**What is required**
Your answer should be the exact lines of the data below from the one containing "Identify the click" through the one containing "Alles erlauben"; please include nothing else.

**Data**

--*--

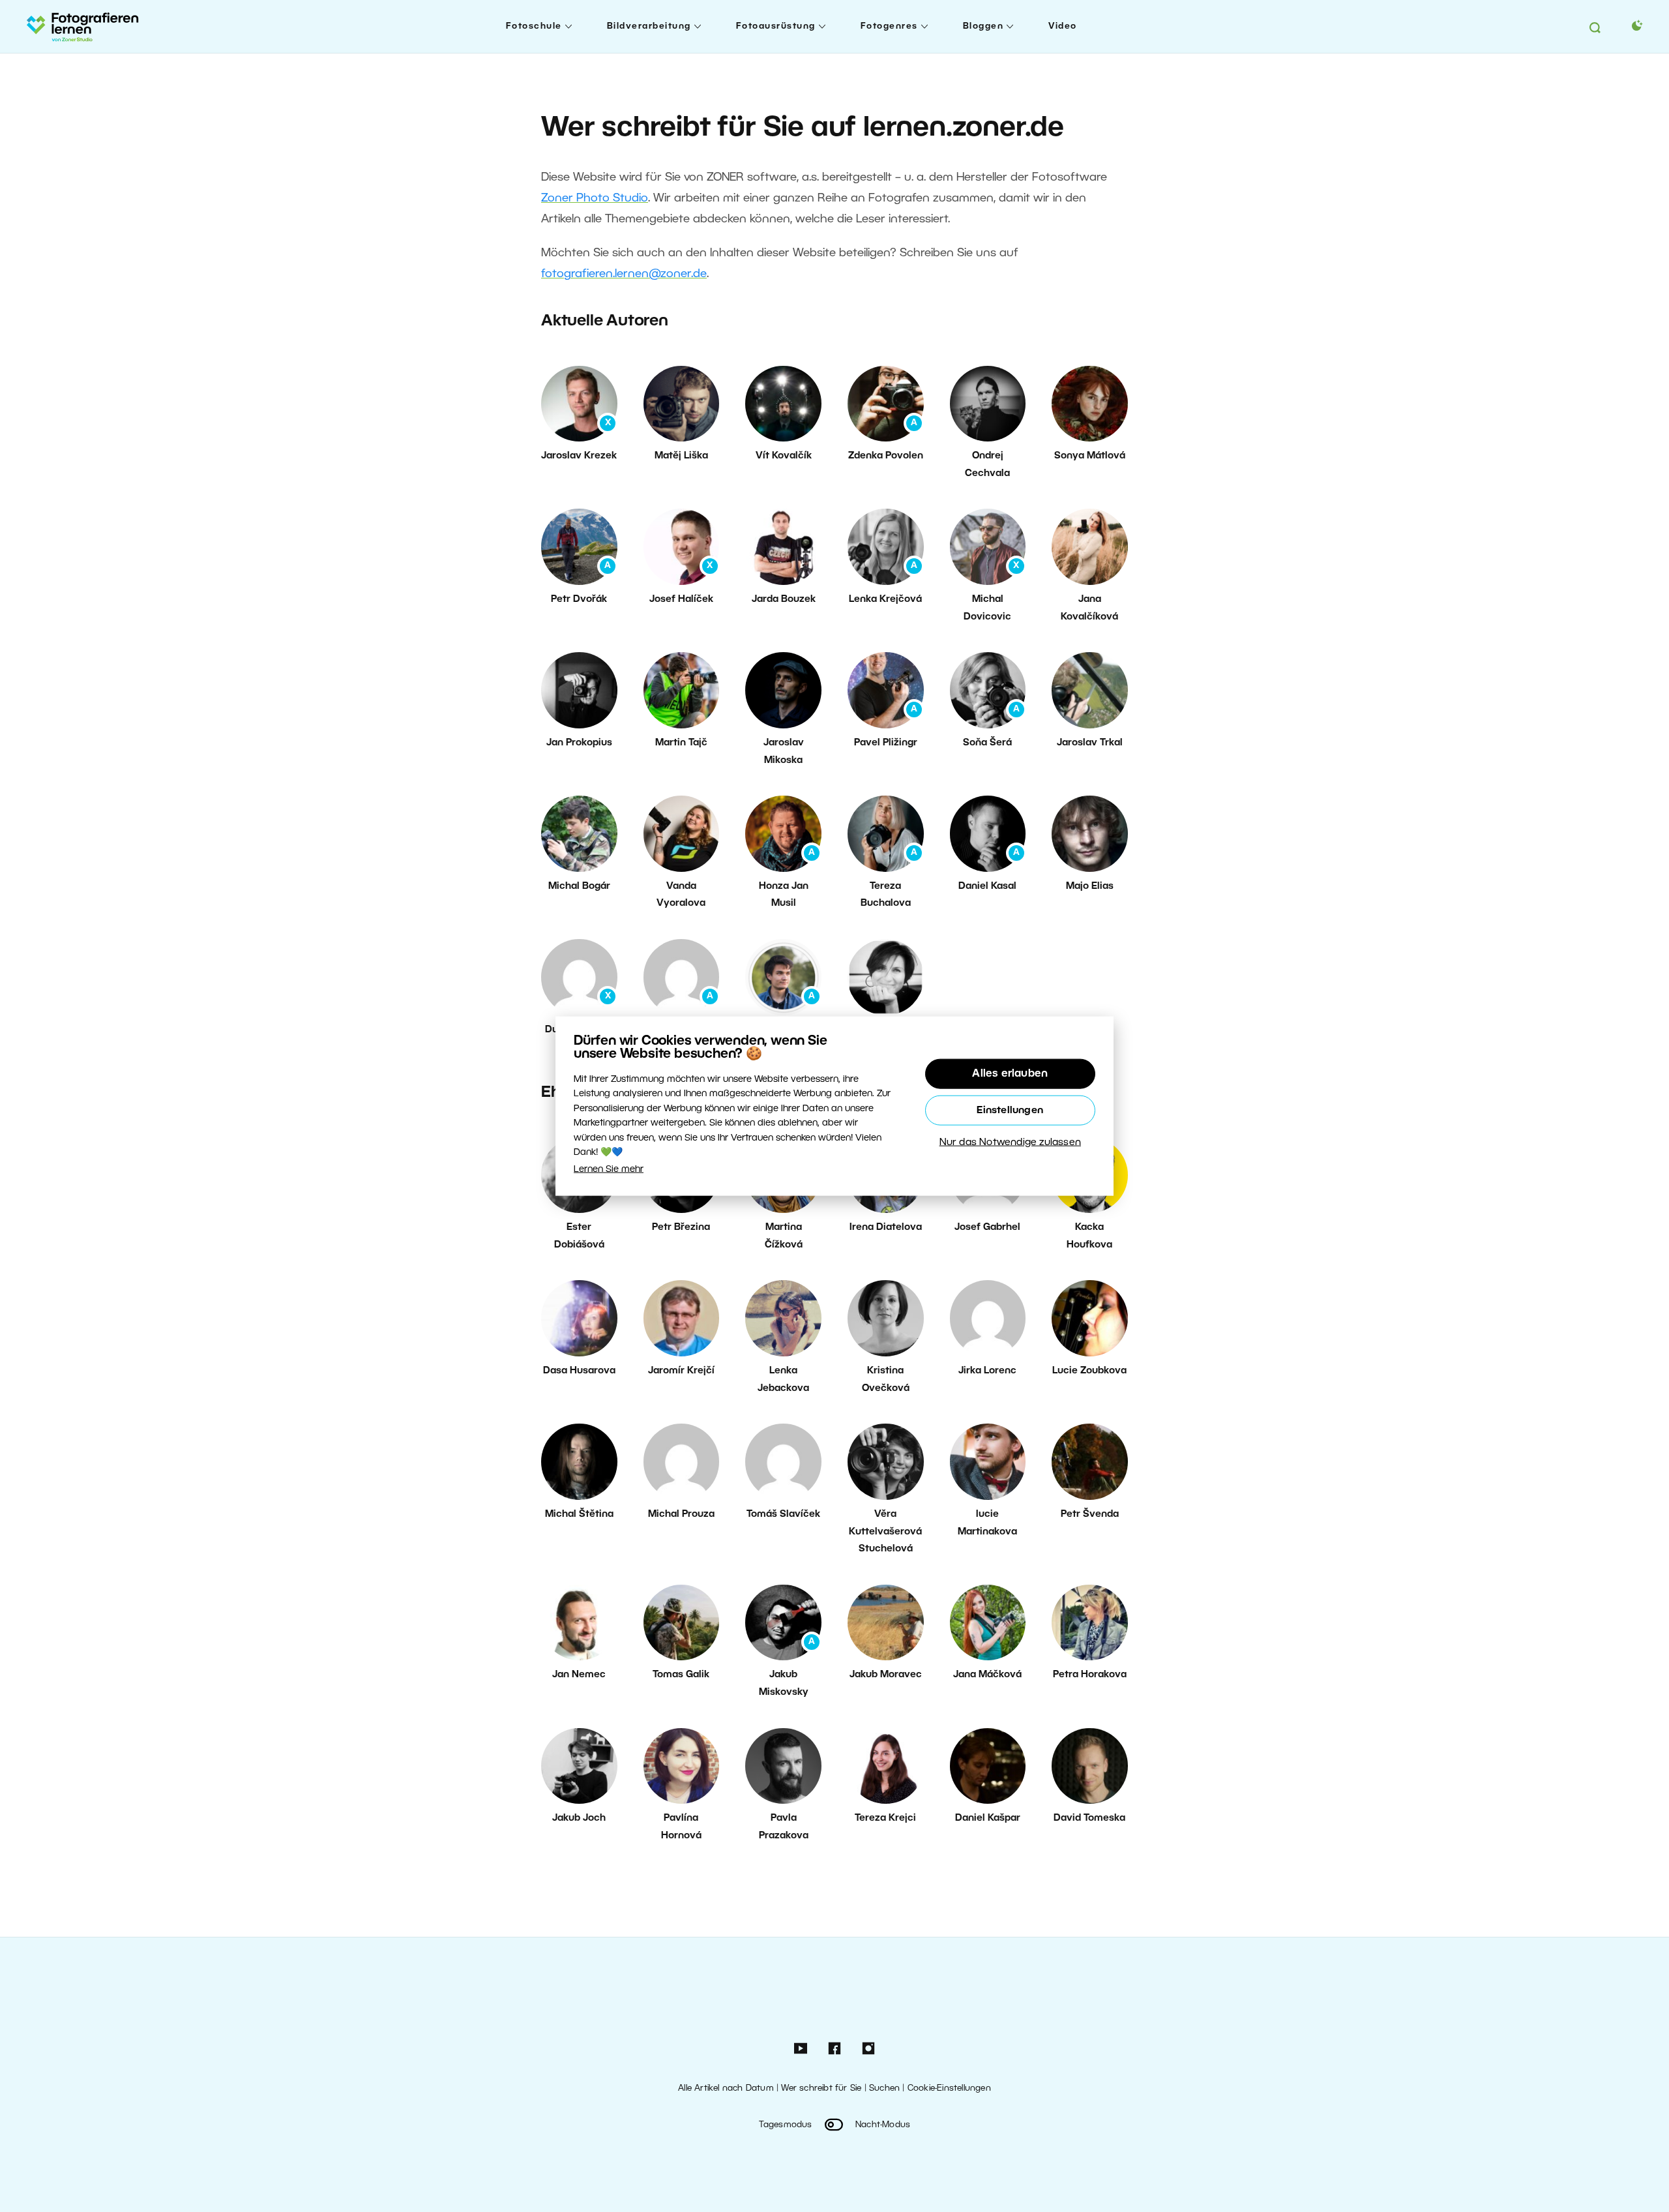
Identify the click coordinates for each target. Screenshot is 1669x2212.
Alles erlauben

--*--

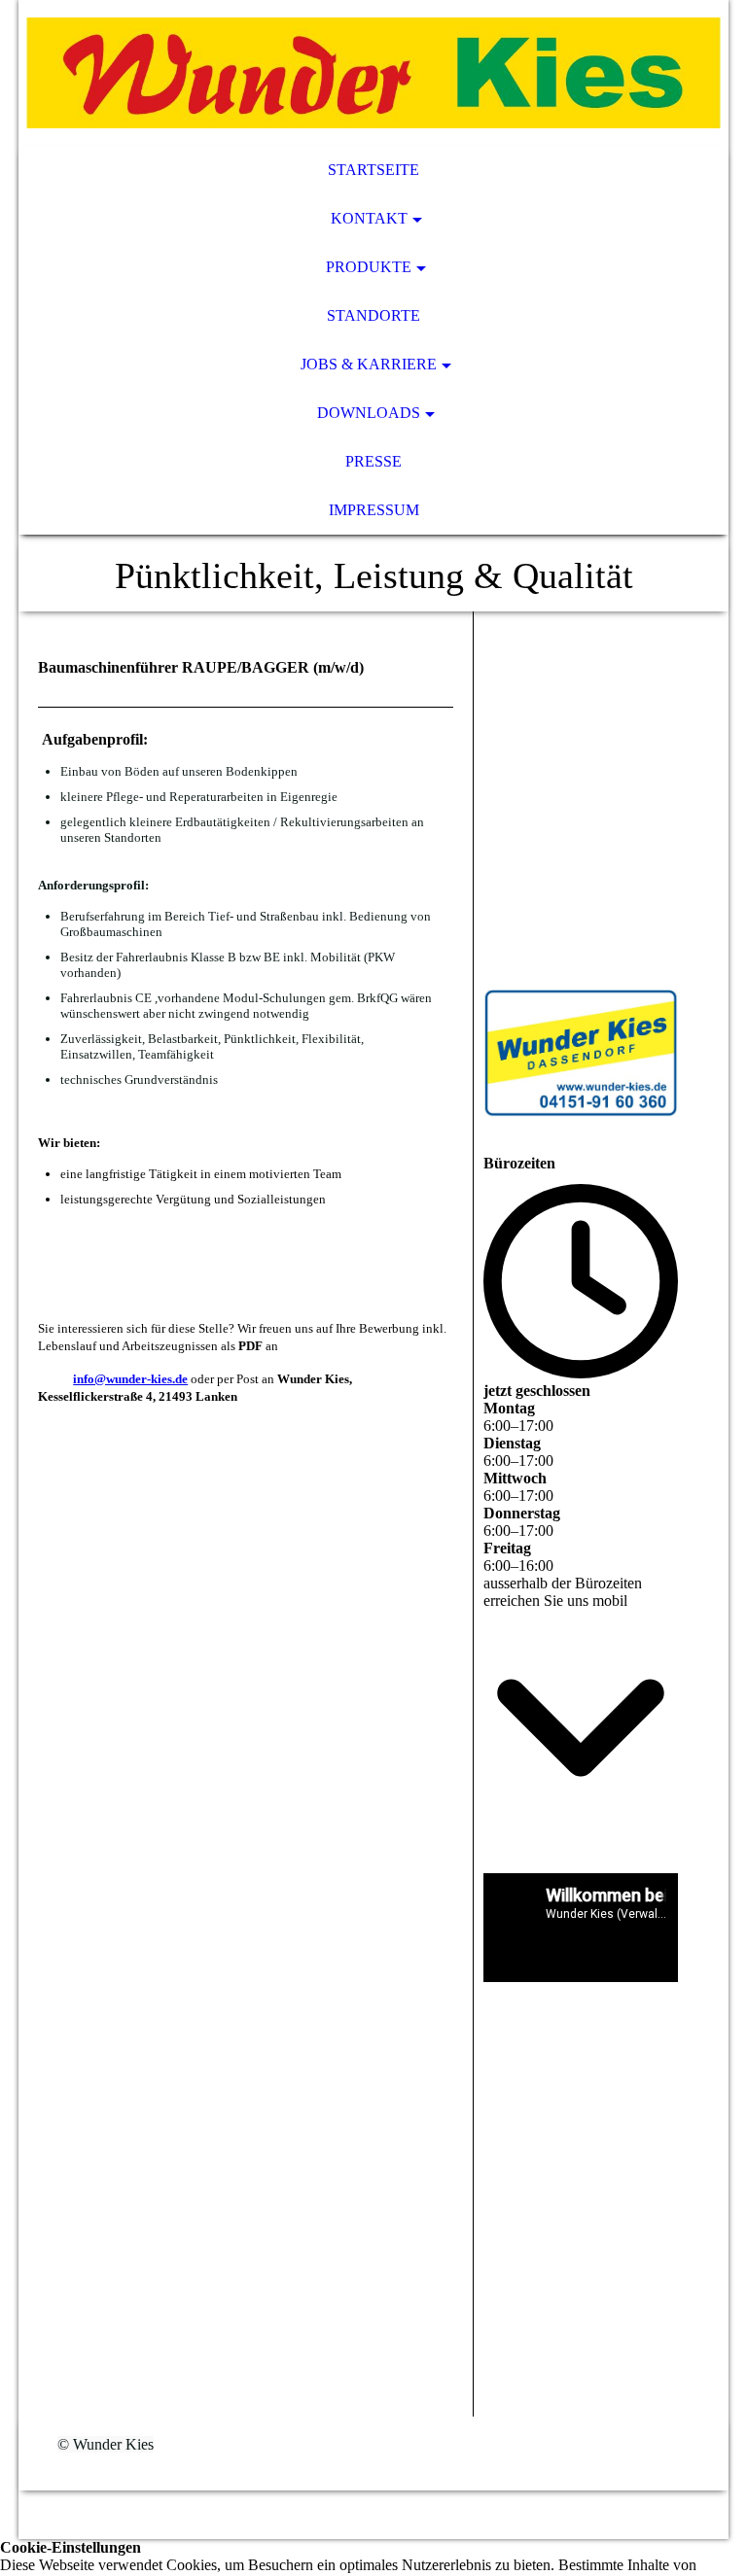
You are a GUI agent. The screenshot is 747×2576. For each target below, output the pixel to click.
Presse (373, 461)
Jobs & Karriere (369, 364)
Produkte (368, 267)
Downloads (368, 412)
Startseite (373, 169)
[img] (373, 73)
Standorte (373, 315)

--*--

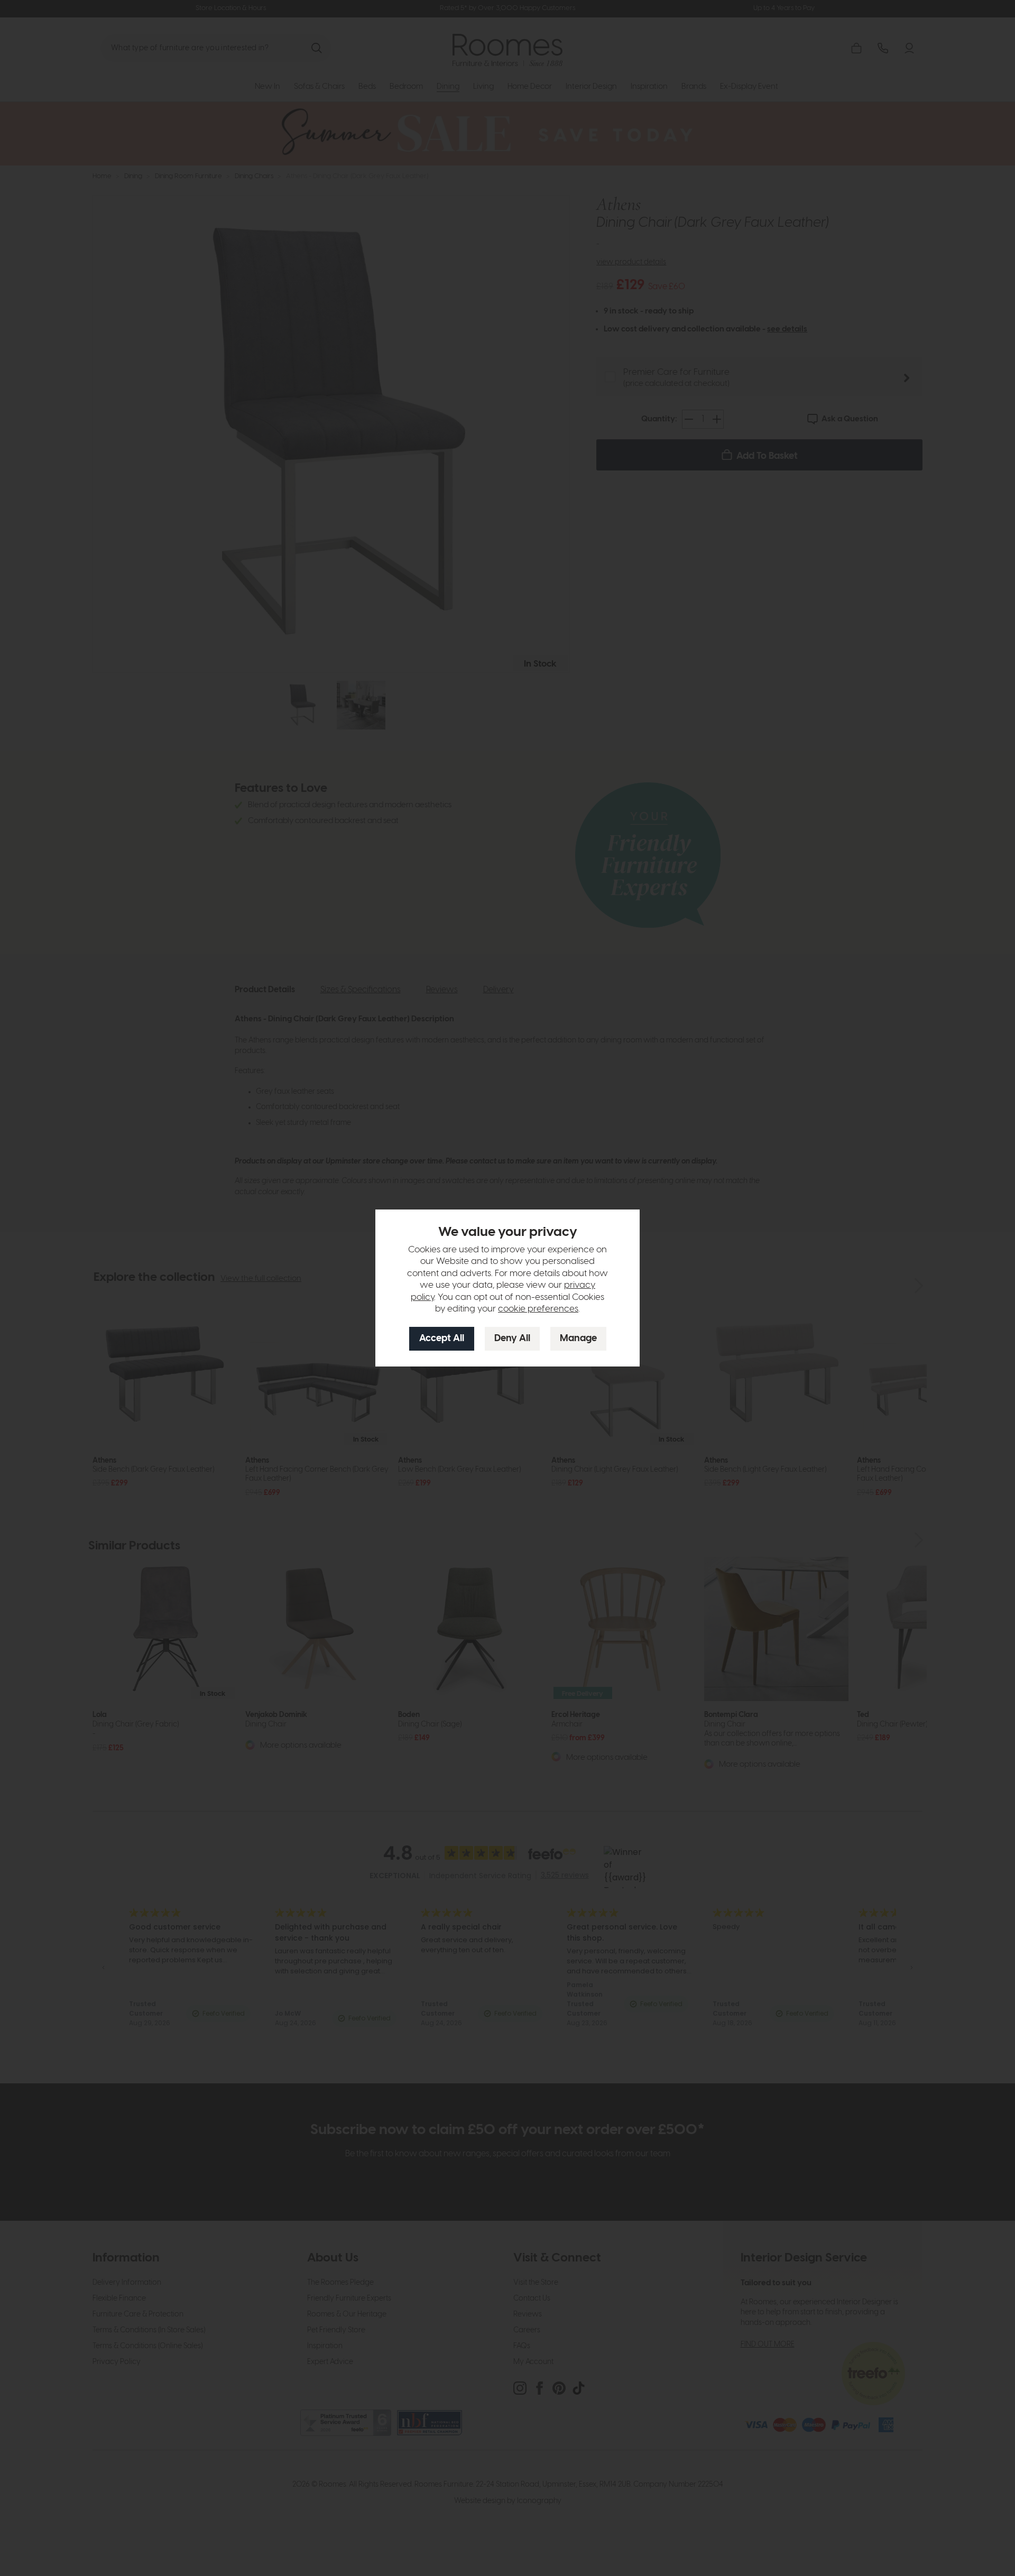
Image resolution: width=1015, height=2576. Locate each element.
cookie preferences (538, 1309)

--*--

**Expected answer**
Identify the click coordinates for each target. Screenshot is 1669x2212.
Alles erlauben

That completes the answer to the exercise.